The Newsroom

Reporting Scotland read out by continuity announcer

Split from Reporting Scotland Refresh

This site closed in March 2021 and is now a read-only archive
GM
Gary McEwan
Surprised we never got another regions bulletin to fill in until Pacific Quay got whatever issues they were having sorted out.
MI
m_in_m
What they delivered was of more use and relevance to the audience.
LondonViewer, AndrewPSSP and GMc gave kudos
GE
thegeek Founding member
Surprised we never got another regions bulletin to fill in until Pacific Quay got whatever issues they were having sorted out.

IIRC it's possible, though a bit of a faff to get another nation to air - whereas it's simpler and more relevant to get the announcer/director to read the script.
LW
LWTfan1968
Surprised we never got another regions bulletin to fill in until Pacific Quay got whatever issues they were having sorted out.



Like ITV West Country did in 2012?
BA
Ballyboy
I know it’s unrelated to this. But did the late bulletin go ahead for west country tonight in 2012 lol
BR
Brekkie
Didn't BBC Wales take an NI bulletin recently?
LW
LWTfan1968
I know it’s unrelated to this. But did the late bulletin go ahead for west country tonight in 2012 lol


I wouldn't know, they only have the clip of the 6:00 edition.
BA
Ballyboy
They did indeed Brekkie. In August 2019 the beeb in Cardiff had a power cut. therefore the 6:30 edition of Wales Today didn’t go ahead so BBC Newsline took over. they didn’t have Wales news or weather although they greeted them with a apology. The 10:30 bulletin went ahead from Llandaff
HO
House
Is it (hypothetically) possible someone who recently worked in the studio or control room had tested positive and it needed thoroughly disinfecting and cleaning before being designated safe to use? Equally I’d imagine a positive test result from a member of an editorial team could in theory take out the entire Breakfast team? It struck me the continuity announcer’s script could just as easily have been adapted from the BBC News website or from news feeds, rather than necessarily the usual Reporting Scotland script given how short it was, and you’d imagine the gallery could still have played out any clips or visuals even if there was no in-vision presenter?
RI
Richard
They did indeed Brekkie. In August 2019 the beeb in Cardiff had a power cut. therefore the 6:30 edition of Wales Today didn’t go ahead so BBC Newsline took over. they didn’t have Wales news or weather although they greeted them with a apology. The 10:30 bulletin went ahead from Llandaff

More than that, for most of the evening BBC One Wales had dedicated continuity from Belfast:

https://cleanfeed.thetvroom.com/1728/news/bbc-wales-hq-struck-down-by-power-cut/
BR
Brekkie
The fact they could have over a minute of BBC ribbons and still join Newsline in time for half of the headline sequence says it all.
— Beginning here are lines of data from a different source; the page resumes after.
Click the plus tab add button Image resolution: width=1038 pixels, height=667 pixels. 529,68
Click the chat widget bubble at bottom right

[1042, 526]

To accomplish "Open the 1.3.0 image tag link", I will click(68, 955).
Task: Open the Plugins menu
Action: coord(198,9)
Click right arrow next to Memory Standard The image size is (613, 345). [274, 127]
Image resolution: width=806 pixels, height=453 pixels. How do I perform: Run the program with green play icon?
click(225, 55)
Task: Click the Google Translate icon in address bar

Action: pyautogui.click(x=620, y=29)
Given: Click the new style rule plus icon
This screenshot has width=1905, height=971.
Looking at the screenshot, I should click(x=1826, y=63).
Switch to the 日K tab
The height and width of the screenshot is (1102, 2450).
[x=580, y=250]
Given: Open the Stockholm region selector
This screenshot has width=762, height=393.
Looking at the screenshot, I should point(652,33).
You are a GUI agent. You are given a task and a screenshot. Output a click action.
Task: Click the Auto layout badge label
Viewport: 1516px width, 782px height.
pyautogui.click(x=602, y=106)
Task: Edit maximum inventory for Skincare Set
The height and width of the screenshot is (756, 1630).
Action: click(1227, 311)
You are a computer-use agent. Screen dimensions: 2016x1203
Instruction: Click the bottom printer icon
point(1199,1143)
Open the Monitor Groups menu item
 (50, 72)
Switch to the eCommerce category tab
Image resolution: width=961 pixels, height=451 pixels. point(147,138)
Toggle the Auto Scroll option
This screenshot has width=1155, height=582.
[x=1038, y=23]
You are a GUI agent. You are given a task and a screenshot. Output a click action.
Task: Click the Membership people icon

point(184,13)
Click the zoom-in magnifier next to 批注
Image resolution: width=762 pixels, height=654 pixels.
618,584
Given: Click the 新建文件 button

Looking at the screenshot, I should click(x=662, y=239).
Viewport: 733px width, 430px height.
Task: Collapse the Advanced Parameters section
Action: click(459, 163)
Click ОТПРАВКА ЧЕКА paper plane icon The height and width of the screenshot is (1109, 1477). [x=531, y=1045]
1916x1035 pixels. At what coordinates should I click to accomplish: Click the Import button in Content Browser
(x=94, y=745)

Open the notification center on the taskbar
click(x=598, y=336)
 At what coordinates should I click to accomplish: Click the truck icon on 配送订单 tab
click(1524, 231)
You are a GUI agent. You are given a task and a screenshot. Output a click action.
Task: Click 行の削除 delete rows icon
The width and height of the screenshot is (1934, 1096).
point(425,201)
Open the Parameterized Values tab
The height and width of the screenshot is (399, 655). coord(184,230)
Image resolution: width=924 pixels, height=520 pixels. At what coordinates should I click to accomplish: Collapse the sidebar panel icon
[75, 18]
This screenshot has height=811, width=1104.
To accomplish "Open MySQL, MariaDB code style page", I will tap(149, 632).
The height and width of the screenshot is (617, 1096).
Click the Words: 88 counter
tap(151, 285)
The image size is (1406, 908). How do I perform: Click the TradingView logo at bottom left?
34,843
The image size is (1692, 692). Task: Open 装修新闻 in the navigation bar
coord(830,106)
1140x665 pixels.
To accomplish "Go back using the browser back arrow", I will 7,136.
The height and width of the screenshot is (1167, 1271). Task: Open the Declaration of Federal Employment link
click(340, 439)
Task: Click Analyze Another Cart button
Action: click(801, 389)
That ribbon sequence is gorgeous though - a couple of minutes of that replacing the unavailable breakfast bulletins wouldn't have been the worst thing to wake up to.
SP
Steve in Pudsey
House posted:
Is it (hypothetically) possible someone who recently worked in the studio or control room had tested positive and it needed thoroughly disinfecting and cleaning before being designated safe to use? Equally I’d imagine a positive test result from a member of an editorial team could in theory take out the entire Breakfast team? It struck me the continuity announcer’s script could just as easily have been adapted from the BBC News website or from news feeds, rather than necessarily the usual Reporting Scotland script given how short it was, and you’d imagine the gallery could still have played out any clips or visuals even if there was no in-vision presenter?

Hypothetically, I guess so. But there is more than one gallery and more than one position the programme could be presented from, albeit requiring additional staff. To have lost all opts rather than just the early ones before additional people were woken up and dragged in suggests it's not that.

I'm wondering if the fact that they couldn't even get a weather forecast or drop in a trail or two to fill the gap before opting back hints at a more fundamental problem, such as video servers going down affecting both news and pres?

I imagine the script the announcer used would have been adapted from Radio Scotland's bulletin.